O que fazer:
**a.** Cite literalmente o trecho sobre a privatização das estatais gaúchas, começando nas palavras "Passada essa etapa, o" e parando logo após "benefícios do funcionalismo.".
**b.** Escreva a continuação do trecho sobre a privatização das estatais gaúchas a partir da última frase apresentada.

Trecho:
══════

A iminente vitória do governo na votação desta terça-feira (7) na Assembleia, que deverá bater o martelo sobre a retirada da exigência constitucional de plebiscito para a privatização de três estatais gaúchas, abrirá as portas do regime de recuperação fiscal ao Estado. Apesar de ainda depender da aprovação de projetos específicos para vender as empresas, o avanço empolga a área econômica do governo federal, que vê ambiente político favorável para o governador Eduardo Leite no Legislativo.
Passada essa etapa, o Piratini irá encaminhar as propostas que autorizam o Executivo a se desfazer de CEEE, Companhia Riograndense de Mineração (CRM) e Sulgás. Os textos terão o carimbo do regime de urgência e irão trancar a pauta de votações 30 dias após o início da tramitação. Depois, será a vez de propor revisões no regime de Previdência estadual dos servidores, nos estatutos e planos de carreira e em benefícios do funcionalismo.

══════

Entradas armazenadas:
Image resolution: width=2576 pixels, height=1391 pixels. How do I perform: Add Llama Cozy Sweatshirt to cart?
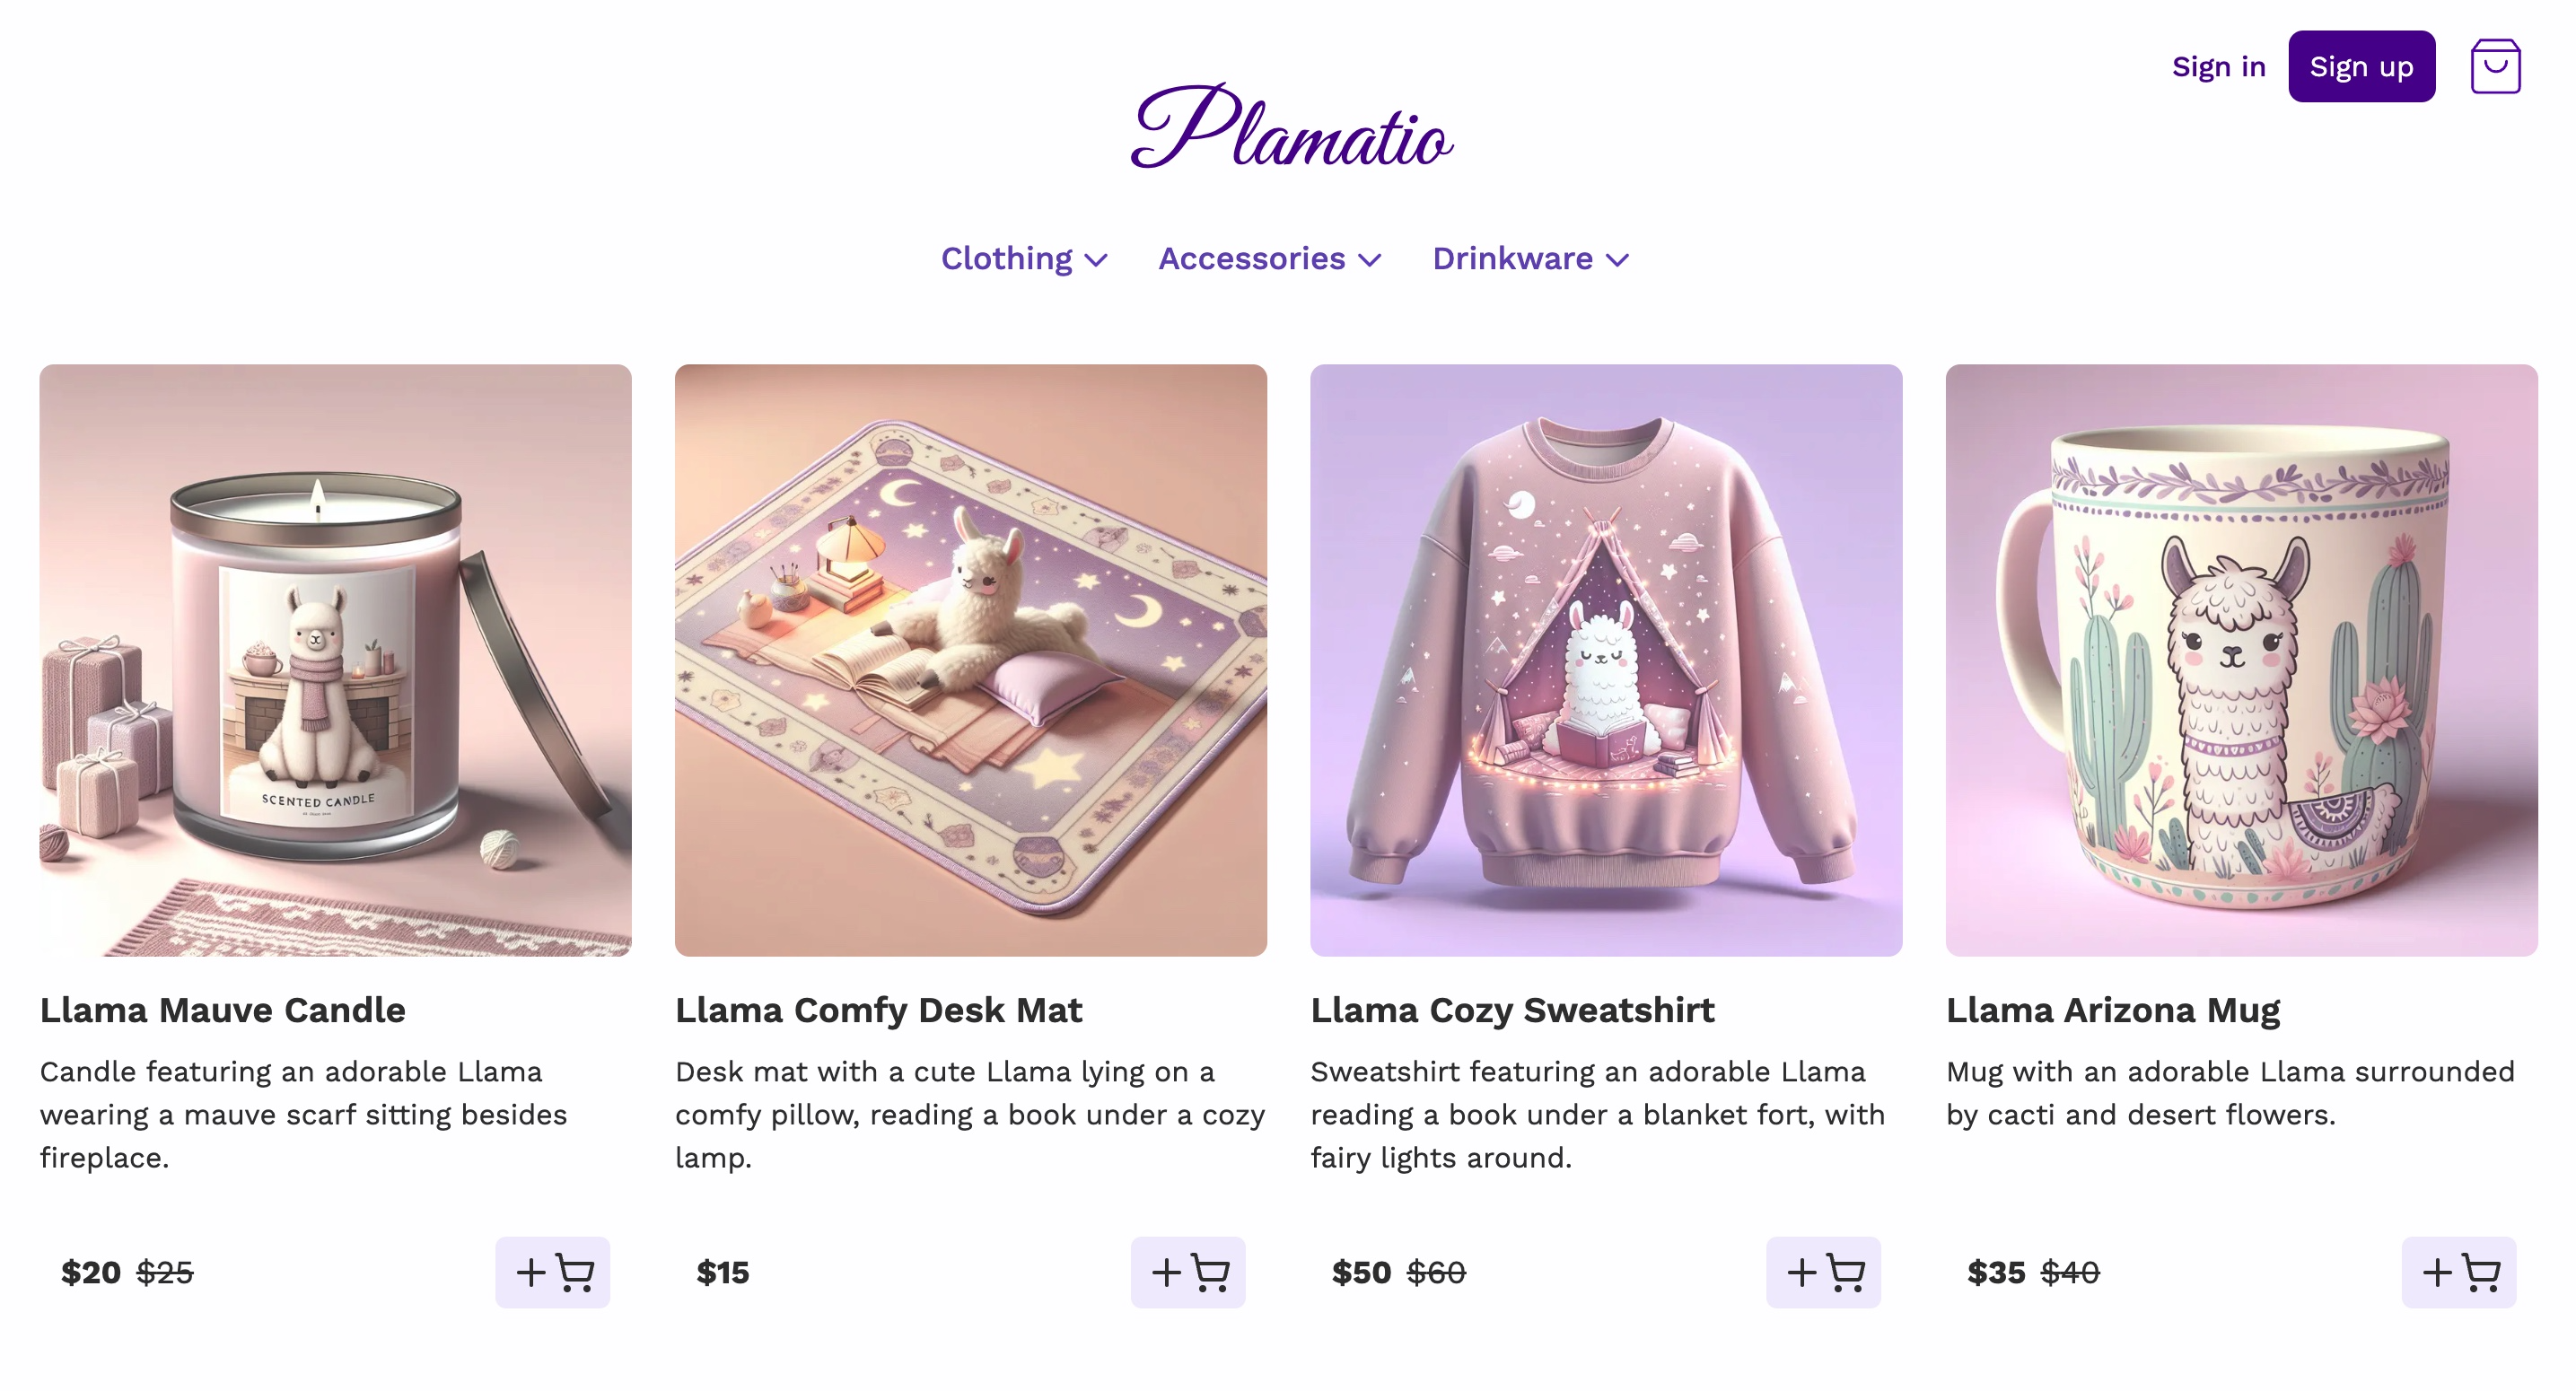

══════

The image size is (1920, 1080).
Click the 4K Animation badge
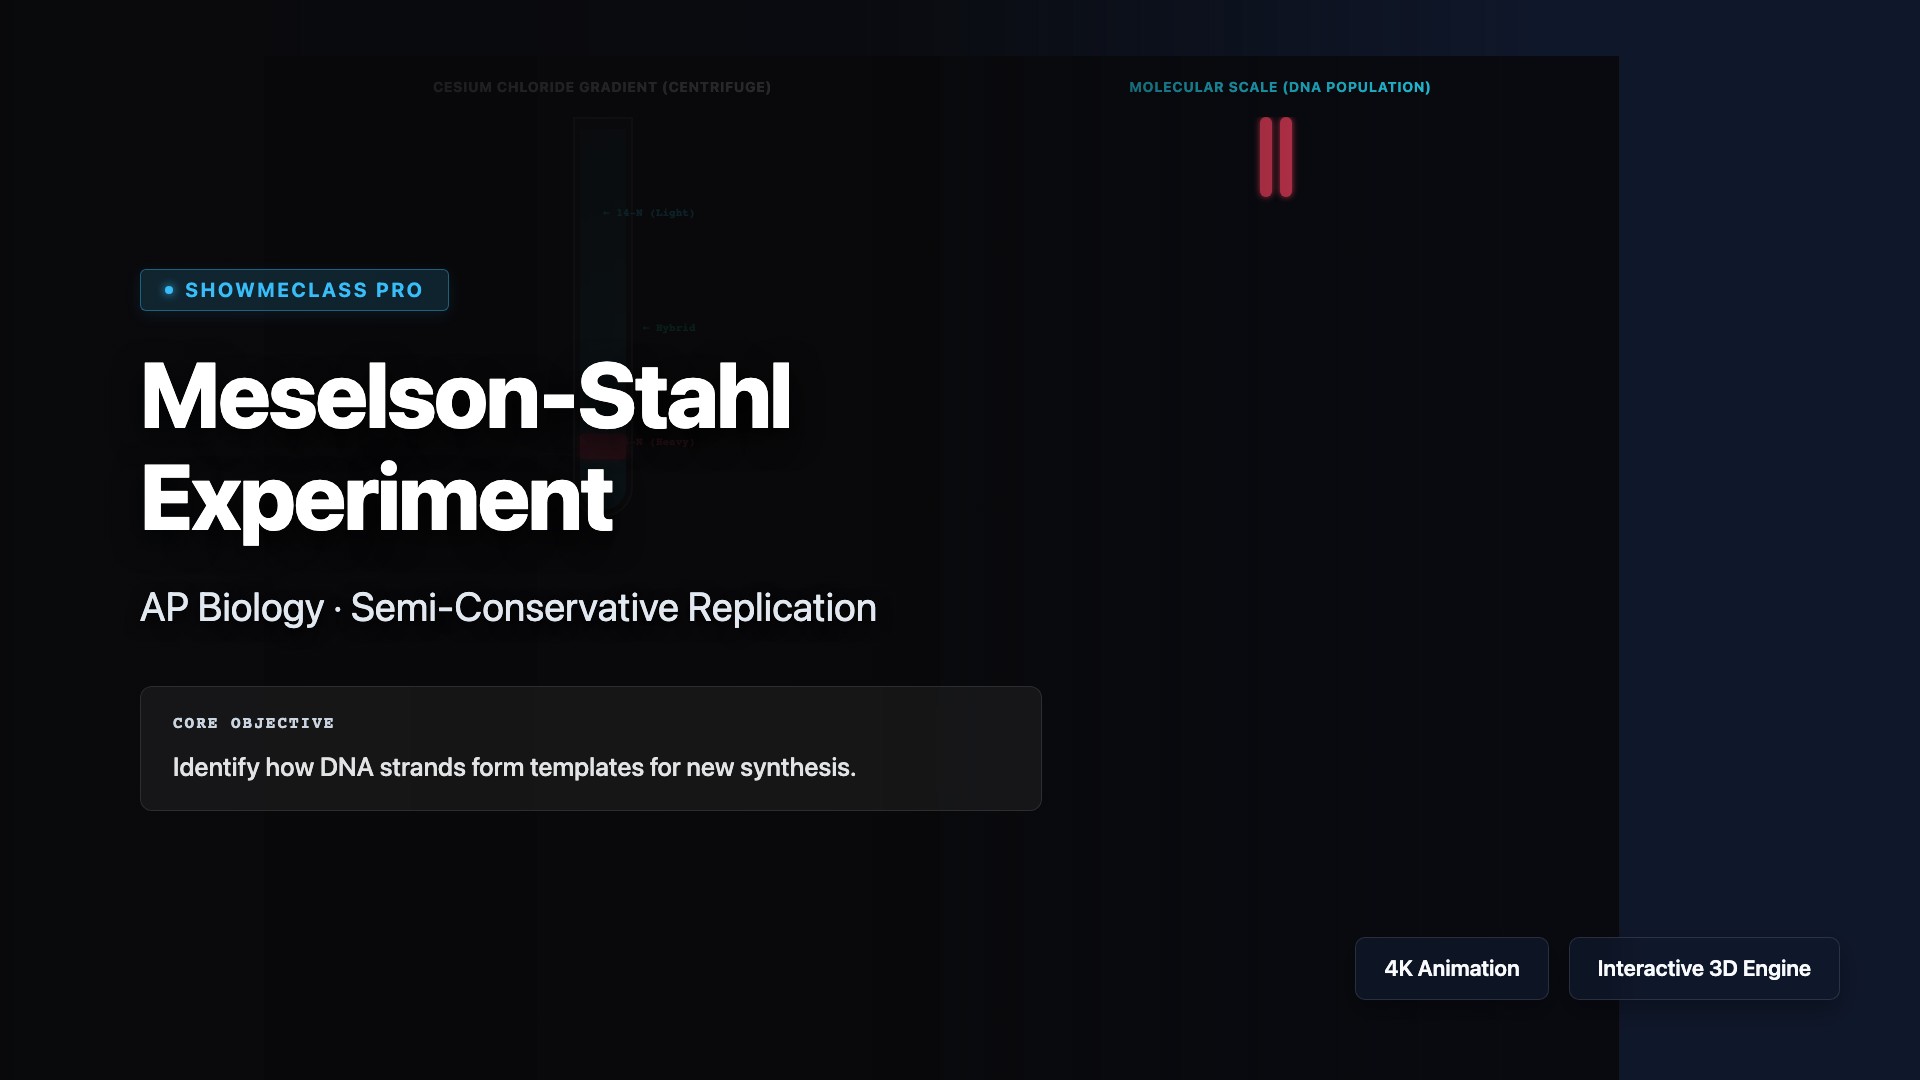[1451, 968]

══════

Respostas:
**a.**
Passada essa etapa, o Piratini irá encaminhar as propostas que autorizam o Executivo a se desfazer de CEEE, Companhia Riograndense de Mineração (CRM) e Sulgás. Os textos terão o carimbo do regime de urgência e irão trancar a pauta de votações 30 dias após o início da tramitação. Depois, será a vez de propor revisões no regime de Previdência estadual dos servidores, nos estatutos e planos de carreira e em benefícios do funcionalismo.

**b.**
— O governo deverá mandar (os projetos) na sequência. Provavelmente os textos serão enviados em regime de urgência. Se o governo decidir enviar com urgência, acho que em junho poderão ser votados — diz o líder do governo na Assembleia, Frederico Antunes (PP).
Enquanto a PEC precisa de ao menos 33 votos para ser aprovada — o governo conseguiu 40 votos na há duas semanas —, no caso dos projetos de lei é preciso apenas maioria simples (metade mais um). A perspectiva torna ainda mais difícil a vida da oposição à Leite na Assembleia, contrária às privatizações.
— Só daremos a partida como encerrada após o apito. Lutaremos até o fim. Estamos conversando com a comunidade e mostrando os índices de qualidade que temos, hoje, na RGE. É um caos, é muito ruim o atendimento (da concessionária privada) — diz o líder da bancada do PT na Assembleia, deputado Luiz Fernando Mainardi, em defesa da CEEE.
A bancada do MDB, maior partido aliado de Leite, garante que votará em uníssono pela PEC. No primeiro turno da votação, os emedebistas, para demonstrar insatisfação com a distribuição de cargos, demoraram para comparecer ao plenário.
— Esse é um projeto do governo passado. Sabemos da importância para o futuro o Rio Grande do Sul. Todos os deputados da bancada estarão presentes nesta terça-feira (7) — diz o líder da bancada emedebista na Assembleia, deputado Fabio Branco.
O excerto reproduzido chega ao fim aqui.